This is the final post of “The Life of Charlie”, the experiment where I put one of my sealed papier mache pumpkins outside to withstand the elements and see how it goes.
The good news is that Charlie survived without a trace of damage due to moisture, this information should give you a little confidence when displaying your hard work outside.
Charlie is still outside, but now he has a little bit of company as he joins 22 other pumpkins for a pre-Halloween display on our front porch.
He’s happy to have some company and even happier that a good coat of Spar Urethane kept him safe and sound.
Thanks Charlie and have a great Halloween!
Finally painted five pumpkins that were created for a Great Lakes FrightFest demonstration last spring, these pumpkins were painted with an airbrush, sealed, then washed with black paint.
The final coat of black paint was wiped from the surface with a damp cloth leaving only traces of the paint in recessed areas.
The coat of sealant protected the paint applied by the airbrush.
The resulting pumpkins are a little brighter but still have a lot of visible texture due to the addition of the black paint.
Finally getting some projects completed for our Halloween Display 2010, these three large pumpkins stand almost three feet tall and are a mash up of several different projects.
The tutorial will be available after Halloween, for now I need to keep checking projects off the list.
So what do 13 tortured pumpkins waiting for their final paint look like?
The pumpkins have been base coated with flat black latex paint then dry brushed with flat white latex.
The next step involves colorizing with some various color of oil stains…this is sort of experimental, something I’ve never done before.
If you are really a keen reader you notice that there are actually 14 pumpkins in the picture, the 14th pumpkin was made as a guinea pig, an experimental pumpkin on which I can play around with the color.
Congratulations go out to Scott Alan Dimmick, the winner of the “Build Me A Pumpkin” contest on the STOLLOWEEN Facebook page.
Scott’s name was randomly drawn from over 90 entries scoring him a custom built pumpkin of his liking. Scott’s concept was a “ground breaking, undead pumpkin, pushing itself out of the ground with its rotting vine arms.
Work has begun on the undead pumpkin including the first layers of strip mache and some concept sketches rendered in Photoshop to help guide me in the building process.
The illustrations are for reference only as during the construction more elaborate details will be added specifically the gnarly vines on the arms.
Building a prop for another Halloween enthusiast is sort of cool and you can check out Scott’s love for the holiday on his website called The Never Moor.
These three pumpkins were started a couple of weeks ago and are the result of mixing three of my different projects into one…the trash bag pumpkins, the new cardboard strip pumpkins and the screaming ½ skulls.
The progress so far is promising…these guys will eventually have eyeballs and get painted with an airbrush.

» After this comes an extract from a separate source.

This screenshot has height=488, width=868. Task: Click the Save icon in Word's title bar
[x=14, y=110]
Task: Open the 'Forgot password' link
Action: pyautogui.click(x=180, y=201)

This year’s construction of our annual Halloween display called “The Papier Mache Nightmare” is behind schedule (as always it seems) due to a very busy last couple of months.
To everyone that has sent me questions via email please know that I am working on getting them answered and those of you that took time to send me nice comments please know that they were greatly appreciated.
Currently I’m hoping to finish all of my prop building by this weekend and the display is scheduled to be up on Friday, October 30th and Saturday, October 31st.
In the works are two large five foot Dungeon Rats named “Riff” and “Raff”, eight new pumpkins featuring some new techniques, cemetery columns and fence plus my modified Sentinels.
Things are progressing, look for photos of this year’s display and new tutorials sometime in November, until then please have a safe and fantastic Halloween 2009!